_Given exercise a_
Where was the Hamakita man's skeleton found, according to the text on Paleolithic Japan?
-- START Page --
Paleolithic Japan lasted for 20,000 years until about 10,000 years ago, which is when another distinctively different culture and group of people called the Jomon began to live and spread all over Japan. What stood out about the Paleolithic people was the numerous stone core tools they left behind. Paleolithic comes from the Greek words paleos which means “old” and lithos which means “stone”. 

Who were the first settlers of Japan?

 

The first settlers lived by hunting and gathering, used fire, and made their homes either in inland caves and rock shelters. An 8 year old child’s bones from 32,500 years ago were found in a cave. The child was nicknamed “Yamashita Dojin“.

The Minatogawa Man, however, is the most famous of the Stone Age residents and is considered to be a direct though remote ancestor of some of the modern day Japanese population. An 18,000 year old fossilized resident of Naha city in Okinawa, he was 155 centimetres tall, had large teeth, jaws with two of his teeth knocked out – the earliest example in the world of this rather common global tribal custom. He had a high, broad and pinched nose but a low and narrow forehead with a prominent browridge.

Experts say he resembled a number of men from the fossil halls of history, namely, the Liukiang man and Zhenpiyan man of South China, Lang-Cuom and Phobinhgia man of North Indochina. Others disagree and say he looked most like the Sinanthropus of China and Wajak man of Indonesia. But you might want to know this piece of trivia…the Minatogawa Man is thought to have landed in the dump where he was, with a heap of other bones, because he had been attacked by cannibals.  

On the mainland of Japan the skeleton of the Hamakita man was found in a limestone quarry site in Hamakita city, Shizuoka prefecture in central Japan. Hamakita man’s fossils were radiocarbon dated back to 17,900 years ago. Like the Minatogawa man, the Hamakita man is also considered to be a probable ancestor of the Jomon people.

Thousands of sites have been excavated all over Japan showing up a variety of Paleolithic stone tools…you can see why many peope call this period the Stone Age of Japan. However, only a few skeletons in good condition have been rescued from the inevitable decay in Japanese soil. That’s because the soil is very acidic and does not allow for preservation of fossil matter.  

The Paleolithic people made large and rough core tools by working on a fist-sized piece of rock (called the core) with a similar rock (called the hammerstone) and knocking off several large flakes and chipping away the surface of a stone.  They also produced flake tools by working with a stone flake broken off from a larger piece of stone. These stone tools are like the “signature” or “footprints” left behind by the Paleolithic people, and the various tools that were produced include trapezoids, edge-ground stone axes, backed-blades, leaf-shaped bifacial point-tools, pebble tools, grinding and pounding tools, and microblades (tools with blades smaller than 1 centimeter). 

Wherever Paleolithic people made their base campsites, they left behind traces of many small flakes and chips from the manufacture and maintenance of stone tools. Even at their work camps and butchering sites, and temporary sites, they would have left lots of stone flakes and chips – the telltale signs of tool sharpening. And that’s what archaeologists look out for when they go digging in search of Stone Age finds. Only a few tools made of bone have been found.
-- END Page --
-- START The input --
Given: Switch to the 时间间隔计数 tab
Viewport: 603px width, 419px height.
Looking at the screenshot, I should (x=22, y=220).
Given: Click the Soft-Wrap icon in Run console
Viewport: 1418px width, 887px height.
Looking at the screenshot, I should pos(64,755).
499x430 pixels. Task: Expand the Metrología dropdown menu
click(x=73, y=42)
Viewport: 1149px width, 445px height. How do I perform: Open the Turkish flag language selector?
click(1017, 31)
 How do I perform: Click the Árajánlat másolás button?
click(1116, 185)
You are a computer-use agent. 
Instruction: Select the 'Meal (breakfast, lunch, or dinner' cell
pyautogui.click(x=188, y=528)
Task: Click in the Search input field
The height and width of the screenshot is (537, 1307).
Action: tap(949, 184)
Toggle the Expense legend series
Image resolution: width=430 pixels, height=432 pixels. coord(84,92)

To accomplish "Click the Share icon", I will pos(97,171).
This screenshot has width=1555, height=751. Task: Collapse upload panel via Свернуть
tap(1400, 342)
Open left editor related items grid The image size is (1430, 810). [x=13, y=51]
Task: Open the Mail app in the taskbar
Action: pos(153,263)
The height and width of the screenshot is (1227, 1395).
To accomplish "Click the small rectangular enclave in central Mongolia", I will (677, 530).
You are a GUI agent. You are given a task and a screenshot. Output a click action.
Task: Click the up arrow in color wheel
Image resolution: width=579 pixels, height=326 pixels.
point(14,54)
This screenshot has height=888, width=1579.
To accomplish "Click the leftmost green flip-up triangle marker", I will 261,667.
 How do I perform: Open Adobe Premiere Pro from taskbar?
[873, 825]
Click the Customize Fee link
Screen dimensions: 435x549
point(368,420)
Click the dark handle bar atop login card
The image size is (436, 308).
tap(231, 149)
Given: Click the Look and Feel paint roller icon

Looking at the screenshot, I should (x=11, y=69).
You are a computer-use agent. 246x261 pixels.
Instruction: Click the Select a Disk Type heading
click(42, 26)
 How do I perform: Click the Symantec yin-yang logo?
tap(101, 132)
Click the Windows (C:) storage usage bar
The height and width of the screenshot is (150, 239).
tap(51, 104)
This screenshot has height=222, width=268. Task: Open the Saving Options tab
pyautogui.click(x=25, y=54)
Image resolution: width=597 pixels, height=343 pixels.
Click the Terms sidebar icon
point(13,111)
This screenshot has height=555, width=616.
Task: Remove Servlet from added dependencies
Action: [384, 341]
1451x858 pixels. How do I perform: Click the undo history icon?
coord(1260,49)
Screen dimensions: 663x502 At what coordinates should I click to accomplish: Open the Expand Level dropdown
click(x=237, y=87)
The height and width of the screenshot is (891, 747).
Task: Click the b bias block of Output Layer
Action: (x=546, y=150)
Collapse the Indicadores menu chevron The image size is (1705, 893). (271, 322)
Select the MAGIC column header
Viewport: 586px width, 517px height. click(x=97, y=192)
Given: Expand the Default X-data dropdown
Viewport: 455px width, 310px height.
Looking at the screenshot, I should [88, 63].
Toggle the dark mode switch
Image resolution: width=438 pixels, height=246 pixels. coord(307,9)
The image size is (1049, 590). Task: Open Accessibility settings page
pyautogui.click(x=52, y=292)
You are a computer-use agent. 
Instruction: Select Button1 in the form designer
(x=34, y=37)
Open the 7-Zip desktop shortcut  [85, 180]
-- END The input --
_Given exercise b_
Rewrite the lines of the records starting at the line that contains "You are a computer-use agent. 246x261 pixels." and ending at the line that contains "coord(1260,49)", substituting "Command" for "Instruction" and leaving everything else unchanged. Output only those lines.

_Reply a_
In a limestone quarry site in Hamakita city, Shizuoka prefecture, in central Japan.

_Reply b_
You are a computer-use agent. 246x261 pixels.
Command: Click the Select a Disk Type heading
click(42, 26)
 How do I perform: Click the Symantec yin-yang logo?
tap(101, 132)
Click the Windows (C:) storage usage bar
The height and width of the screenshot is (150, 239).
tap(51, 104)
This screenshot has height=222, width=268. Task: Open the Saving Options tab
pyautogui.click(x=25, y=54)
Image resolution: width=597 pixels, height=343 pixels.
Click the Terms sidebar icon
point(13,111)
This screenshot has height=555, width=616.
Task: Remove Servlet from added dependencies
Action: [384, 341]
1451x858 pixels. How do I perform: Click the undo history icon?
coord(1260,49)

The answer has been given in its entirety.